会社の経営理念に、「従業員と会社が共に成長する」という言葉があるのですが、それをどう実現していくのか。会社の規模が大きくなるにつれて、「きちんと社員の声を拾っていかないと、響く施策が打てないのでは」という思いもありました。

宮部様 実は、利用している人事システムの一つにアンケート機能が使えるものがありました。 ただ、ES調査を実施したあとの「分析」や「データの考察」まで行うには、社内の力や知識だけでは足りないのではという不安があり、調査を専門にしている外部に委託したいと考えました。
親会社からの紹介で「ASQ」を知り、多角的な側面から分析してくれるというところに惹かれました。他社のサービスも検討はしましたが、当社とは異なる分野の業種に強みがある印象だったため、幅広いデータを持っている「ASQ」の方が、業界比較ができることも含めて当社に合っていると感じました。
武田様 いただいたレポートを使って、経営会議に必ず報告をしています。
細かいところは省略しますが、「どういう傾向があるのか」と、経年でどう変化しているのかも含めて共有しています。
例えば、「人材教育制度に対する評価が、どう推移しているのか」といった部分を整理して、サマリーとして報告したあとに、「人事は来年度にこういう施策を打ちます」とつなげています。
武田様 各所属長にフィードバックを行っています。
部門ごとの傾向もあるので、部門の施策を考えてもらうにあたって、分析結果から必要な部分を切り取って各部に展開をしています。
実際の流れとしては、ベースとなる全社方針と行動計画があり、各部門長も部門ごとの行動計画を立てています。全社方針に紐づく各部の方針を1月後半から3月頃にかけて作成するのですが、来期は自分の部署で何をすべきかを考えるうえで、「ASQ」のデータが非常によい材料になっていると思いますし、私たちからも「分析結果を施策に反映してほしい」とフィードバックの際に伝えています。
武田様 そうですね。従業員の状態や職場環境を把握するために、主に3つの取り組みがあるのですが、まず1つはこのES調査。それから、親会社が実施しているコンプライアンスアンケートと、ストレスチェックも行っています。
ES調査は、部門の状況を知るための“通信簿”のような役割があり、これをフィードバックすることで、各部門が進むべき道をより明確にできるのではないかと思っています。
武田様 ESの結果を渡す際に、人事がどこまで踏み込んでコミュニケーションを取るかというのはこれからの検討課題ですが、分析結果をどのように受け止めて行動計画に反映するかは、各部門長に委ねています。
人事からのトップダウンで決まる施策もありますが、各部門のオリジナリティも大事にしたい。

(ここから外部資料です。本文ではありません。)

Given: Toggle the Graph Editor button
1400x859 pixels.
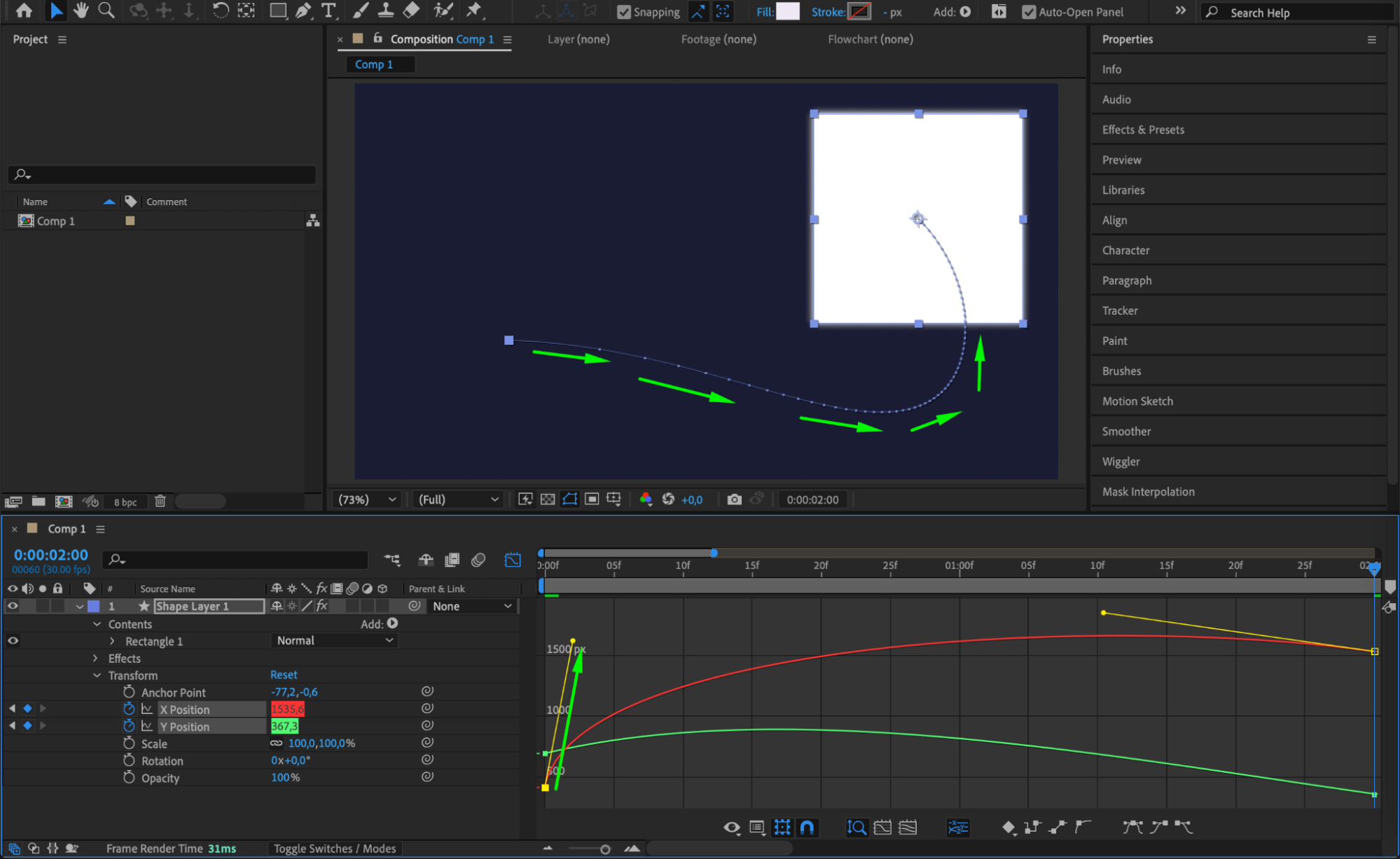Looking at the screenshot, I should (513, 560).
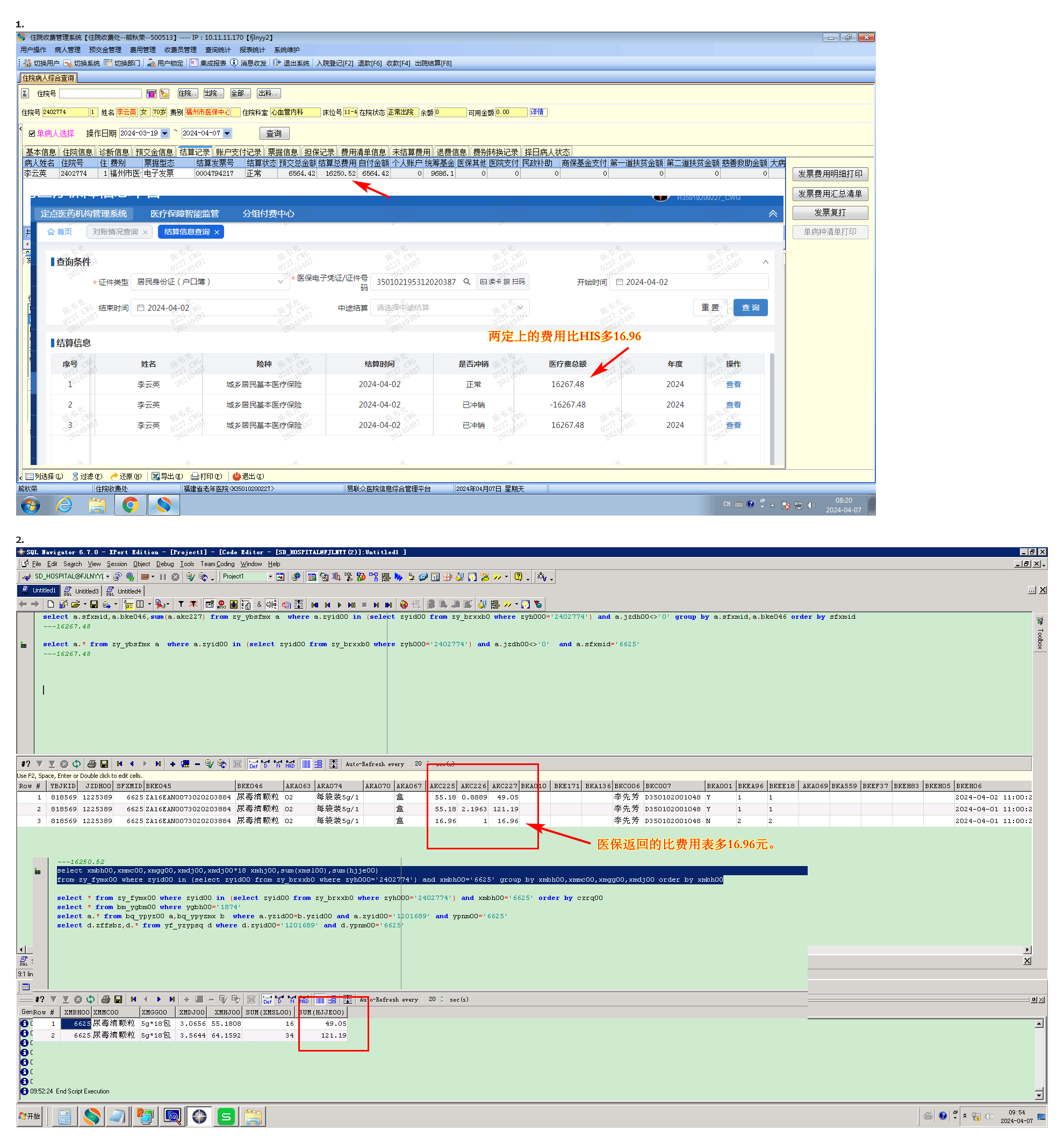Viewport: 1064px width, 1144px height.
Task: Click the 查看 link for the first row
Action: tap(733, 384)
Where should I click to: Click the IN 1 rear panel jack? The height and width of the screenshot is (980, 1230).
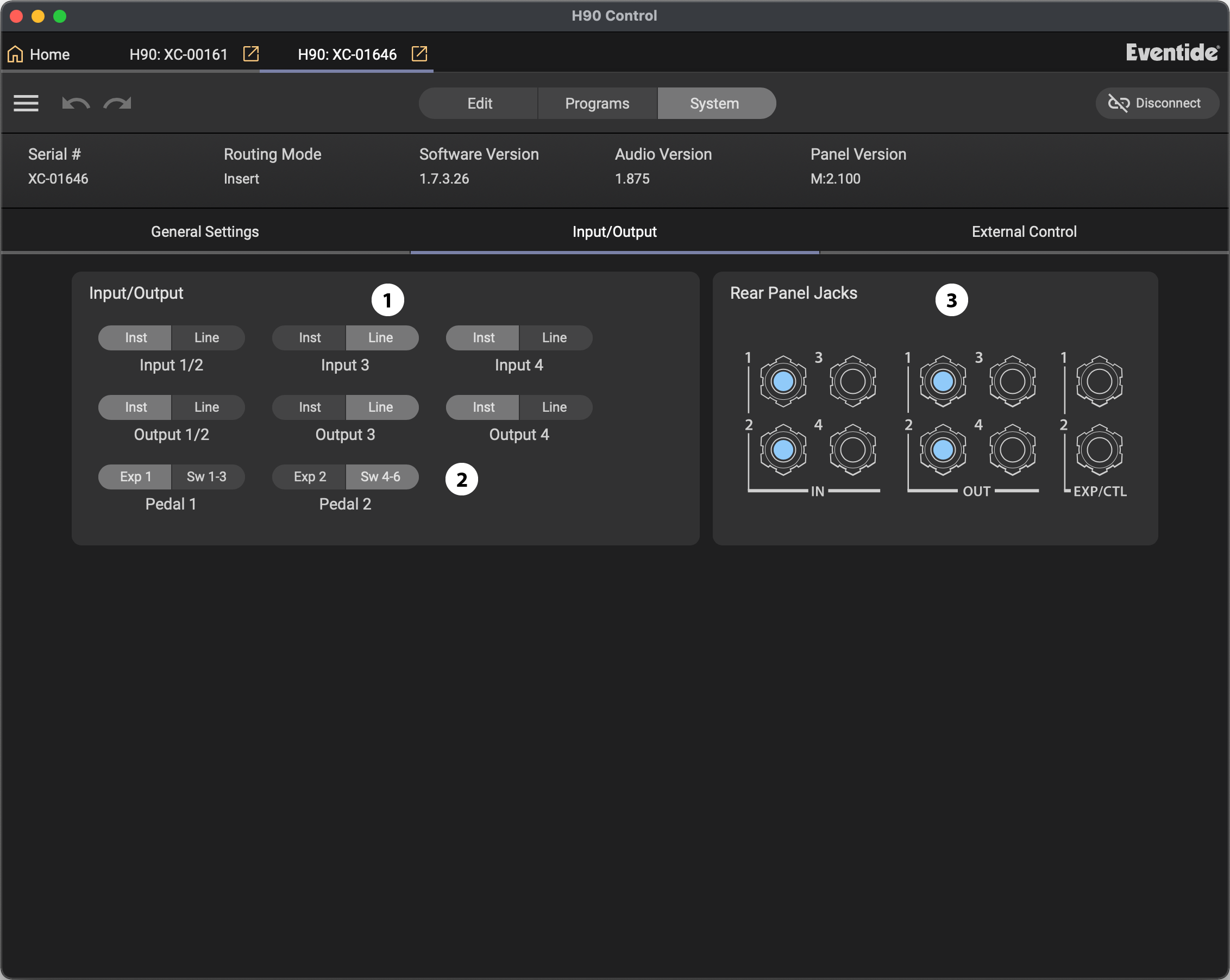pyautogui.click(x=783, y=381)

研修や教育についても、部門長の裁量がかなりあります。
たとえば、当社は給与計算を軸に事業を行っていて、東京・大阪・仙台に拠点があります。給与計算に関わっている社員だけでも約100人いますが、1つの部署ではなく5つほどに分かれており、それぞれ専門性も違いますし、置かれている状況も課題も異なります。

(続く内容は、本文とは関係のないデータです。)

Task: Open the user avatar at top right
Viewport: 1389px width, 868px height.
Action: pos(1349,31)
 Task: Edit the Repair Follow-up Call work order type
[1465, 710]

ですから、「ASQ」の分析で部門ごとに強みや弱みが見えることは、非常に重要です。
宮部様 昨年の結果では、教育制度や処遇に関する部分に注目しました。
教育制度については、研修体系をより整備する必要性があること、メンター制度の導入などです。処遇の面では、役職定年の廃止や、ベア(賃上げ)の実施、賞与制度の見直しも行いました。
また、子育て世代も多いので、託児補給金の制度を導入したことも最近の取り組みの一つです。

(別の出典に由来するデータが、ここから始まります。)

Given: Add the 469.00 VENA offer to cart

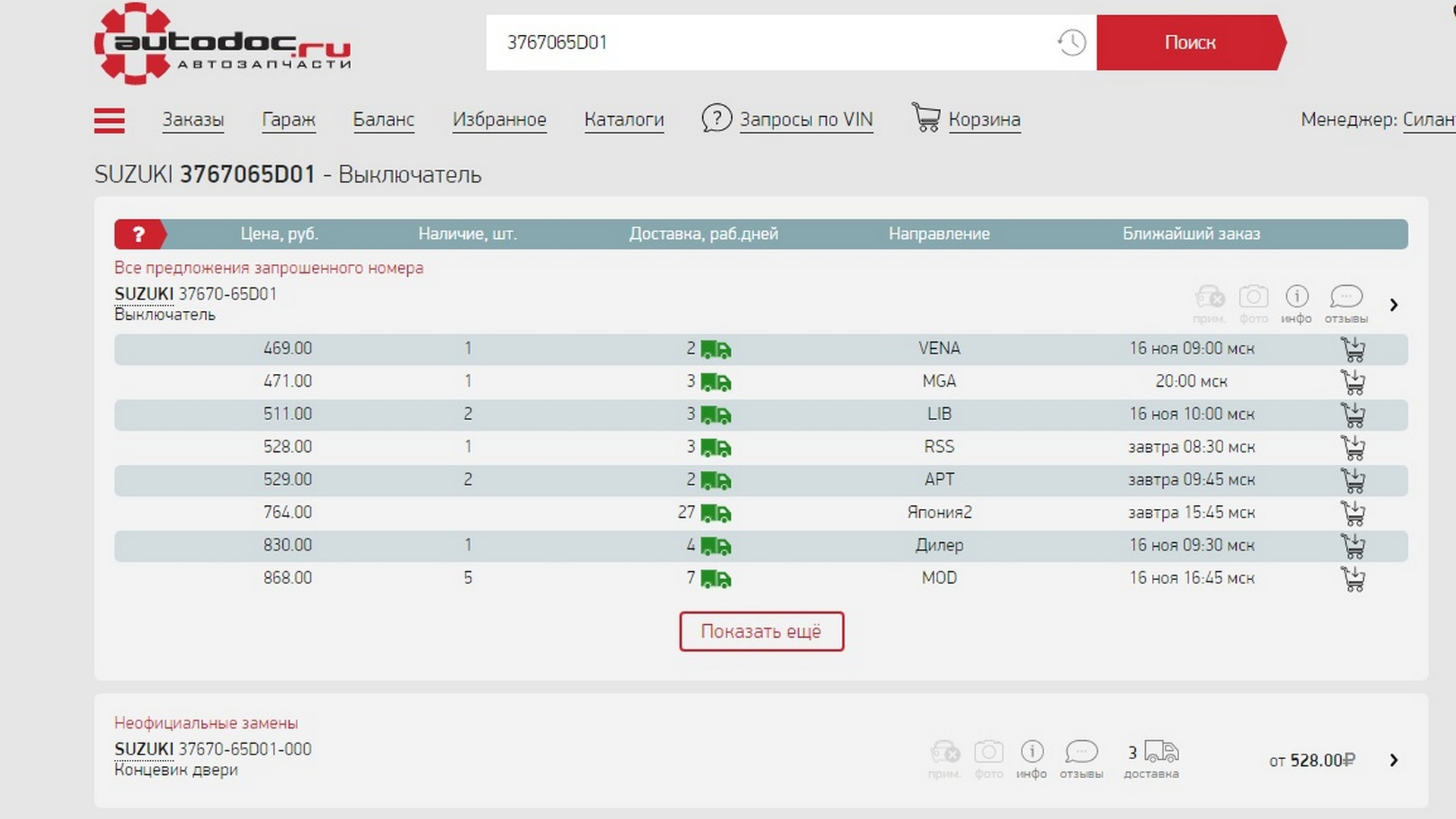Looking at the screenshot, I should [1353, 349].
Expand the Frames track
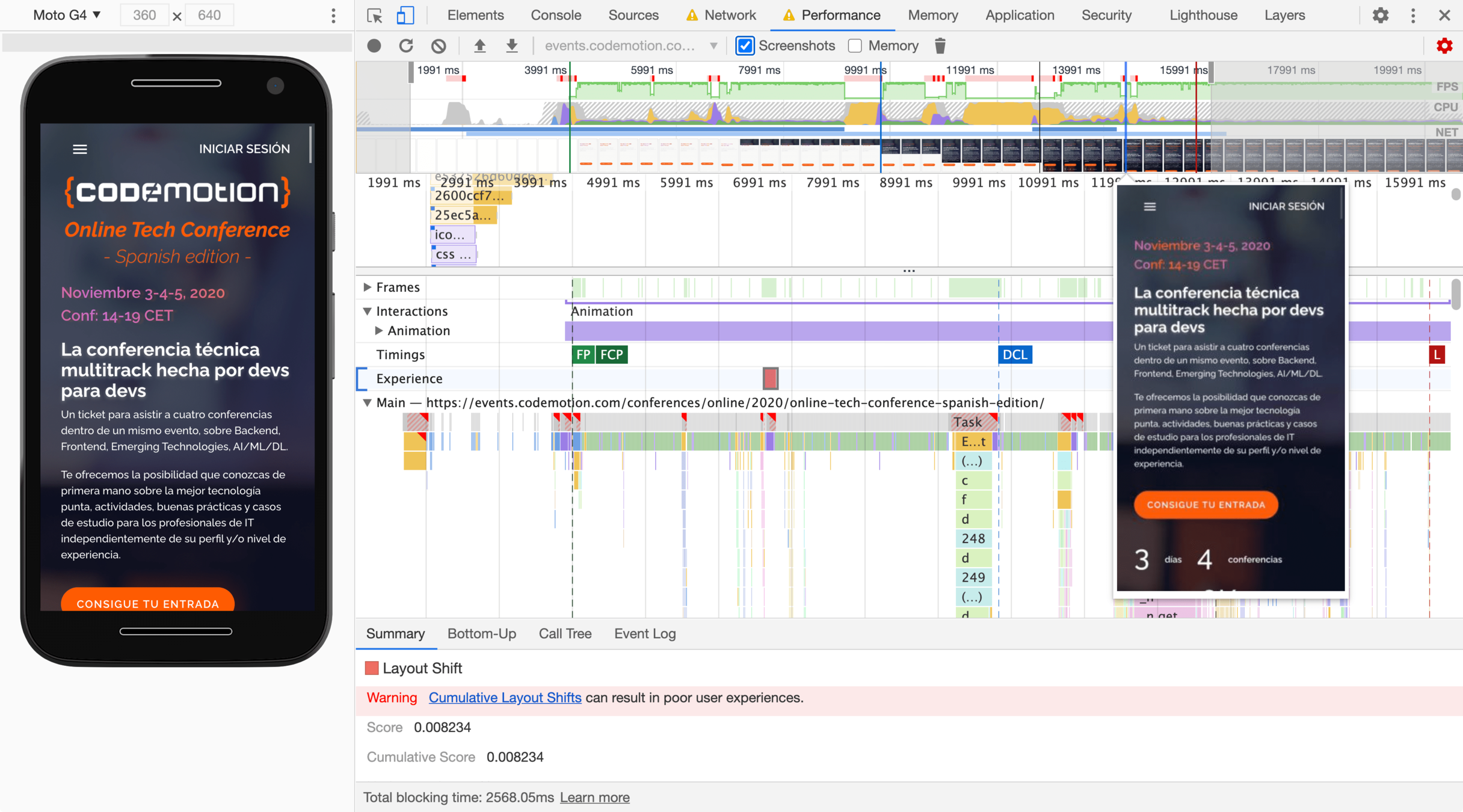The height and width of the screenshot is (812, 1463). coord(368,287)
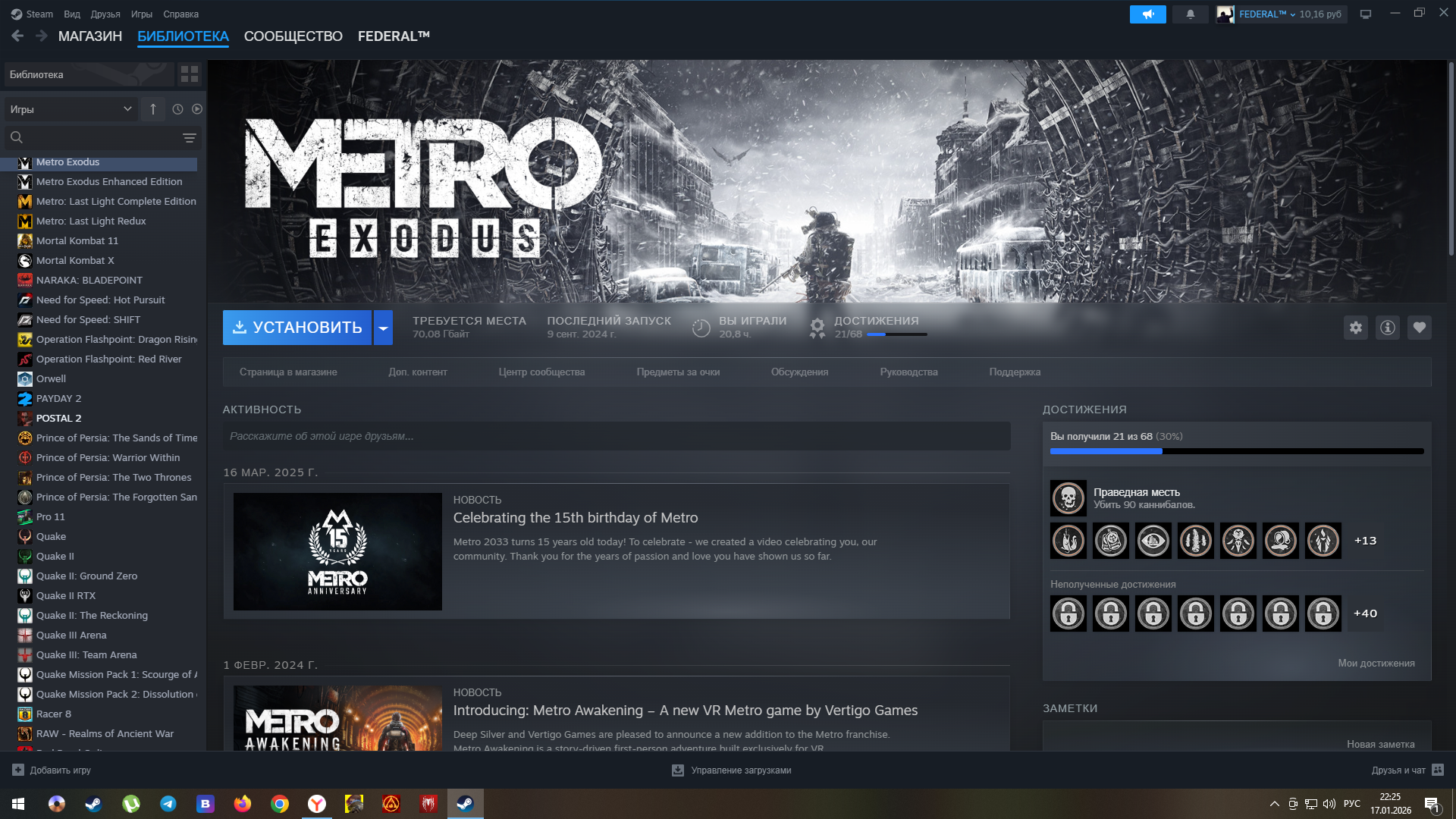Open the notifications bell
This screenshot has width=1456, height=819.
pos(1190,14)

武田様 最も大きいのは、賞与制度の見直しです。賞与は業績連動型が一般的ですが、「業績に関わらず安定して支給する」という方針を打ち出しました。
最低限の安定を示すことで、従業員にとっては大きな安心感につながるのではないかと考えました。
処遇面については、不満があるからといって、「では給料を上げます」と、そう簡単にはいかないものです。ただ、データとしてはそこが顕著に表れていたことと、時代の流れとして物価高騰も続いています。「安定感」を求める従業員が増えていることも調査を通じて分かってきていたので、ベア(賃上げ)や賞与制度の見直しに踏み切ることができました。
武田様 最近、人事の中でよく出てくるキーワードが「安心して働ける職場づくり」です。
例えば、セクハラ・パワハラなどのハラスメントがない職場ということもその一つですし、処遇の安定や、自分の働きがきちんと評価されるという人事評価への納得度もそうです。
福利厚生も含めて、「安心して働ける環境を整えること」が、離職を防止するうえでも重要だと考えています。
宮部様 やはり、経年比較ができるところが、継続して利用している大きな理由です。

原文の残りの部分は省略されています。